As well as being one of the cartoonists for my university’s paper, I’m an office worker for one of the chemistry professors. Among other things, I make lots of copies.
Yesterday I had a gigantic review packet to make copies of, and as I lifted the stack of freshly printed pages, over a ream high, I had a flash back to my first real experience with university copy machines. It’s May of 2007, the script for the second fifty minute film my friends and I made has just been finalized, and my sister and I have gone with our dad to use the copier at his office.

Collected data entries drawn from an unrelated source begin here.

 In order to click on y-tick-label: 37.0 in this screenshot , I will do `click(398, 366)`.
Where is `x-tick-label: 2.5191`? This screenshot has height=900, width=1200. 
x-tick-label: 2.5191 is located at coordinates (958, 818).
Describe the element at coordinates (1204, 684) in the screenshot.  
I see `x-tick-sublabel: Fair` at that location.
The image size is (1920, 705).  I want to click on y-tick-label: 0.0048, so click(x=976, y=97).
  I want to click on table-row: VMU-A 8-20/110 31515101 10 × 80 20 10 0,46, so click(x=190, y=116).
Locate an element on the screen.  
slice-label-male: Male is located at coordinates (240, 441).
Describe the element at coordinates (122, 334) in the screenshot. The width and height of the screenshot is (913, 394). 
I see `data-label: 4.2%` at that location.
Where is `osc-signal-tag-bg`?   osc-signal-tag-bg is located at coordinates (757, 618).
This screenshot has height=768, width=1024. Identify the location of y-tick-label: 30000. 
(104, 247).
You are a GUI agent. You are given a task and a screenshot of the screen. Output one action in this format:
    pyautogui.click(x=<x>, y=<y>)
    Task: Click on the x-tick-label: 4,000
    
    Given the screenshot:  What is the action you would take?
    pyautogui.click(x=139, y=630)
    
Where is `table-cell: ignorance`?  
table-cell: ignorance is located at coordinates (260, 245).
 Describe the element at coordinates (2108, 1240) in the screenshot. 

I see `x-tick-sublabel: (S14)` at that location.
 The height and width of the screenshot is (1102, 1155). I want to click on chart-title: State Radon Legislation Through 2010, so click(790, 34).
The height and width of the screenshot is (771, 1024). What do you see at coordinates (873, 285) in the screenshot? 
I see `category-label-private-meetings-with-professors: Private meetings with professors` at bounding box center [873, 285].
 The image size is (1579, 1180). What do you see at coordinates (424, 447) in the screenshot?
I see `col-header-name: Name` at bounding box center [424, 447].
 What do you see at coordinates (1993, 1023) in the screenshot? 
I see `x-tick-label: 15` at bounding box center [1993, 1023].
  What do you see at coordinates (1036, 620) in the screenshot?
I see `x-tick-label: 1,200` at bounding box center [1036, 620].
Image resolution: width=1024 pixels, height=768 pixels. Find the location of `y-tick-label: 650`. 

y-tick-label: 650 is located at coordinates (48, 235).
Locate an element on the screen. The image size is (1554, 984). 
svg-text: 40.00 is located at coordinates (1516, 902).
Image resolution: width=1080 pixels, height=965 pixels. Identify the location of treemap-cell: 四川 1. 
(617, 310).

The script is about twenty pages long, and we describe it as “an anachronistic romantic comedy.” It is our triumph, this work. We have built a film around our strengths, the games we play, and the fantasy world we grew up in. Our actors are cast in roles that we know they will thrive in. A few costumes have been created, a few more are in the works. We’ve rehearsed some scenes, done improve games in character, built a set, tested it, dismantled it and rebuilt it in a space that worked better. We’ve tested cameras, the microphone, and various methods of lighting. And now–now the script is being printed. Now the dream is a concrete thing which we can hold in our hands. We will spend a week and a half doing nothing other than film work, and much of the rest of the summer picking up bits here and there that were missed and editing our footage.
We lose track of the number of pages we’ve printed and how much this is supposed to cost, so we just shove our dollar bills into the can that usually accepts dimes. The scripts come off of the copier, warm, crisp copies.
In the night air as we walked to the car, they glowed. The portend gave us heart, and we moved boldly forward into a grand summer of filming.